“People are wrong when they talk of love at first sight. It is neither love nor lust. No as she walks away from you, what you feel is loss. A premonition of loss.”
Published: April 5th, 2010
Rate: 3.5 ⭐⭐⭐
In contemporary Sierra Leone, a devastating civil war has left an entire populace with secrets to keep. In the capital hospital, a gifted young surgeon is plagued by demons that are beginning to threaten his livelihood. Elsewhere in the hospital lies a dying man who was young during the country’s turbulent postcolonial years and has stories to tell that are far from heroic.
As past and present intersect in the buzzing city, these men are drawn unwittingly closer by a British psychologist with good intentions, and into the path of one woman at the center of their stories.
A work of breathtaking writing and rare wisdom, The Memory of Love seamlessly weaves together two generations of African life to create a story of loss, absolution, and the indelible effects of the past—and, in the end, the very nature of love.

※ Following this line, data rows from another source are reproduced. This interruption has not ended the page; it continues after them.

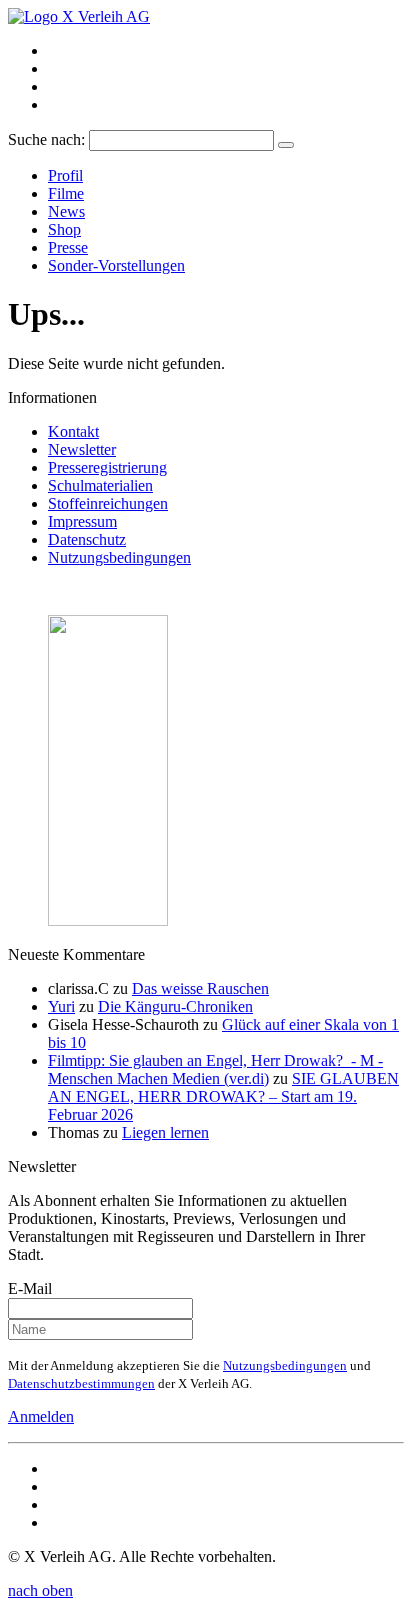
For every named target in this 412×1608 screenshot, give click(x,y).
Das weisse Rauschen (200, 988)
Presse (68, 247)
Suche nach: (46, 139)
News (66, 211)
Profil (65, 175)
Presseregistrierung (107, 467)
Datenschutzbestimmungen (81, 1383)
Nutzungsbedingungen (119, 557)
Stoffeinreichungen (108, 503)
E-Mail (30, 1288)
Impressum (82, 521)
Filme (66, 193)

Originally I had given The Memory of Love 3 stars but after so much thought, I added the point 5. I had a few false starts with this book and at some point I thought I’d have to dnf it. I’m so glad I stuck through though.
The Memory of Love reads like a love letter as Aminatta writes with such tenderness. Her writing is lyrical and beautiful, I was awed. Aminatta Forna’s vivid description made me feel like I was there, present with the characters.
The book has a dual narration between 1969 and present day. There’s a certain vulnerability in how the story is told, as we learn about the Sierra Leone civil war. Quite engaging and quite evocative.
“We are like caged pets, we elderly. Like mice or hamsters, constantly reordering our small spaces, taking turns going round & round on the wheel to stop ourselves from going mad.”
I love how the characters in this book are written. Both the main character and the secondary characters are brought together to bring out one well told story. I got attached very quickly, if I’m being honest. Having them live through the war and reading through their realities was quite insightful. I loved it.
The Memory of Love is a great book that I’m so glad I got to read. I actually highly recommend it especially if you’re looking for African Literature/ Fiction.
Have you read this book? What did you think about it?